+++ /dev/null
-Gromacs – OpenCL Porting
-TODO List
-
-TABLE OF CONTENTS
-1. KNOWN LIMITATIONS
-2. CODE IMPROVEMENTS
-3. ENHANCEMENTS
-4. OPTIMIZATIONS
-5. OTHER NOTES
-6. TESTED CONFIGURATIONS
-
-1. KNOWN LIMITATIONS
- =================
-- Currently there are no known limitations.
-
-2. CODE IMPROVEMENTS
- =================
-- Errors returned by OpenCL functions are handled by using assert calls. This
- needs to be improved.
- See also Issue #6 - https://github.com/StreamComputing/gromacs/issues/6
-
-- clCreateBuffer is always called with CL_MEM_READ_WRITE flag. This needs to be
- updated so that only the flags that reflect how the buffer is used are provided.
- For example, if the device is only going to read from a buffer,
- CL_MEM_READ_ONLY should be used.
- See also Issue #13 - https://github.com/StreamComputing/gromacs/issues/13
-
-- The data structures shared between the OpenCL host and device are defined twice:
- once in the host code, once in the device code. They must be moved to a single
- file and shared between the host and the device.
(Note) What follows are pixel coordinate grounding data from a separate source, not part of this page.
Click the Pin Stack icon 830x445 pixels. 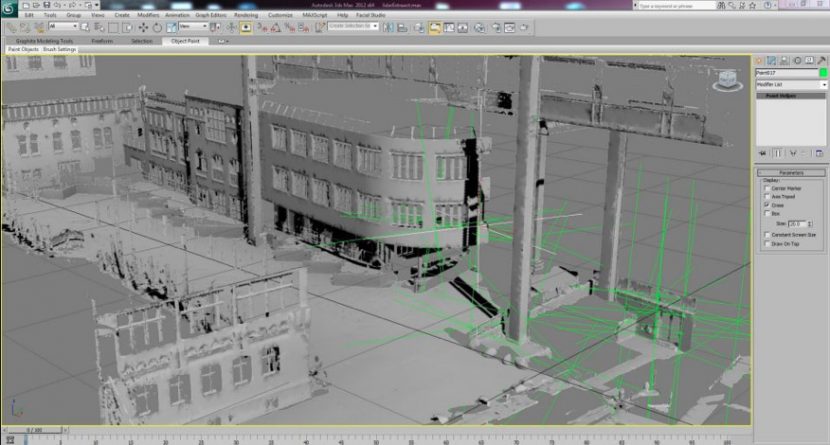coord(763,153)
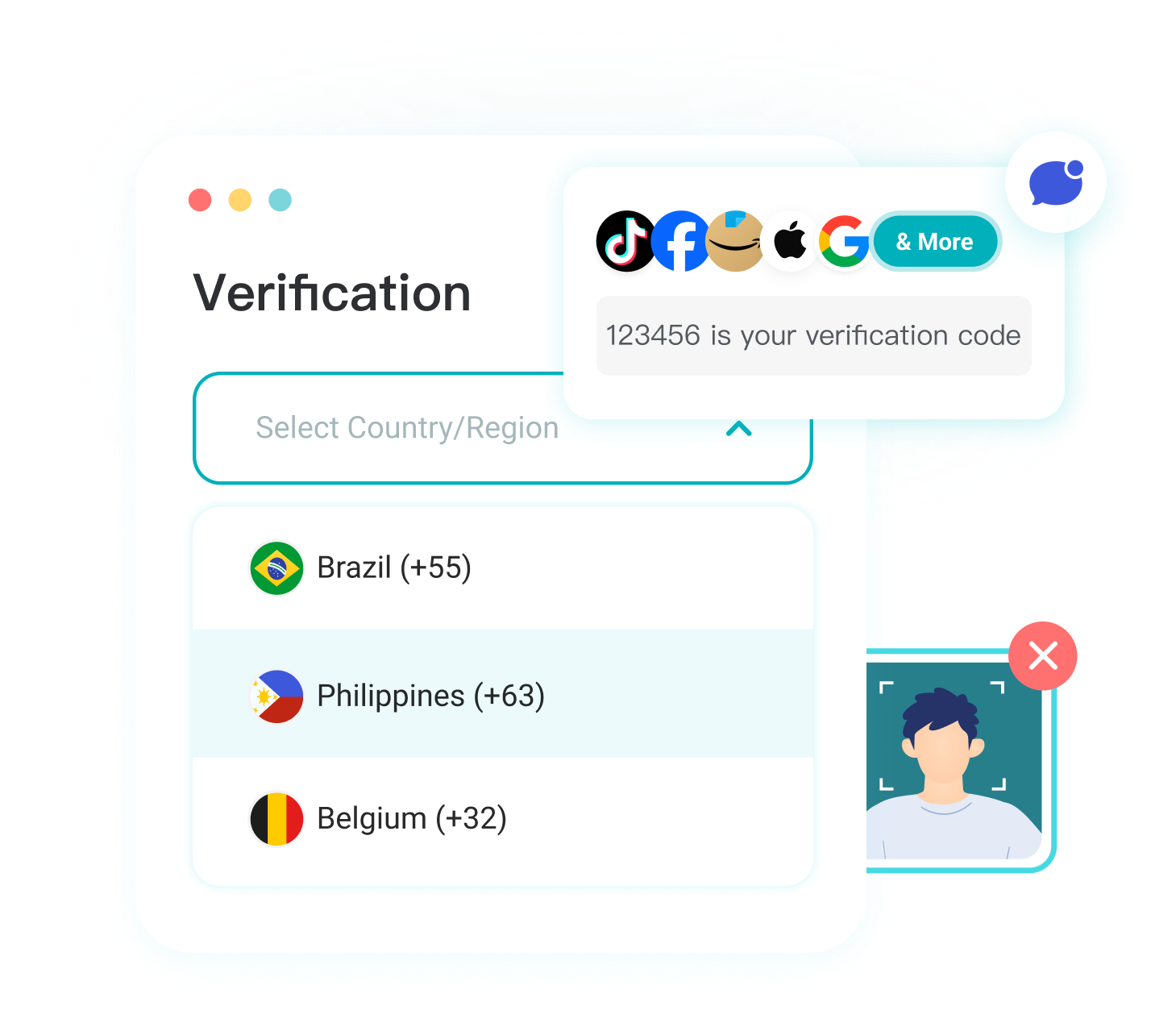Image resolution: width=1176 pixels, height=1031 pixels.
Task: Open the blue chat bubble icon
Action: pos(1056,183)
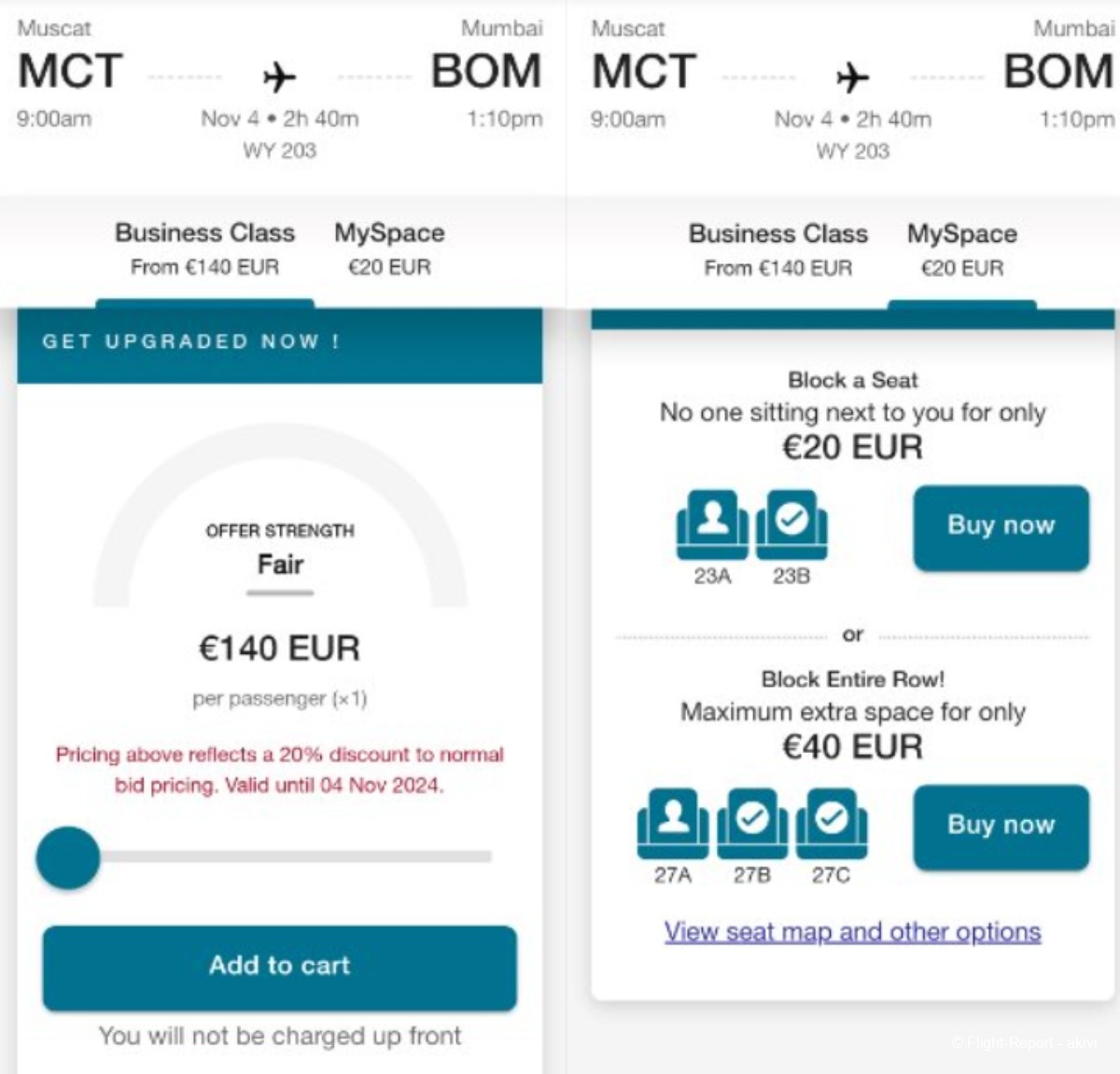
Task: Click the Offer Strength Fair gauge
Action: [280, 518]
- See also Issue #16 - https://github.com/StreamComputing/gromacs/issues/16
-
-- Quite a few error conditions are unhandled, noted with TODOs in several files
-
-3. ENHANCEMENTS
- ============
-- Implement OpenCL kernels for Intel GPUs
-
-- Implement OpenCL kernels for Intel CPUs
-
-- Improve GPU device sorting in detect_gpus
- See also Issue #64 - https://github.com/StreamComputing/gromacs/issues/64
-
-- Implement warp independent kernels
- See also Issue #66 - https://github.com/StreamComputing/gromacs/issues/66
-
-- Have one OpenCL program object per OpenCL kernel
- See also Issue #86 - https://github.com/StreamComputing/gromacs/issues/86
-
-- Consider parallelising JIT of programs over CPU cores to improve startup
- time
-
-- Re-consider caching JIT artefacts to improve startup time
-
-4. OPTIMIZATIONS
- =============
-- Defining nbparam fields as constants when building the OpenCL kernels
- See also Issue #87 - https://github.com/StreamComputing/gromacs/issues/87
-
-- Fix the tabulated Ewald kernel. This has the potential of being faster than
- the analytical Ewald kernel
- See also Issue #65 - https://github.com/StreamComputing/gromacs/issues/65
-
-- Evaluate gpu_min_ci_balanced_factor impact on performance for AMD
- See also Issue #69: https://github.com/StreamComputing/gromacs/issues/69
-
-- Update ocl_pmalloc to allocate page locked memory
- See also Issue #90: https://github.com/StreamComputing/gromacs/issues/90
-
-- Update kernel for 128/256threads/block
- See also Issue #92: https://github.com/StreamComputing/gromacs/issues/92
-
-- Update the kernels to use OpenCL 2.0 workgroup level functions if they prove
- to bring a significant speedup.
- See also Issue #93: https://github.com/StreamComputing/gromacs/issues/93
-
-- Update the kernels to use fixed precision accumulation for force and energy
- values, if this implementation is faster and does not affect precision.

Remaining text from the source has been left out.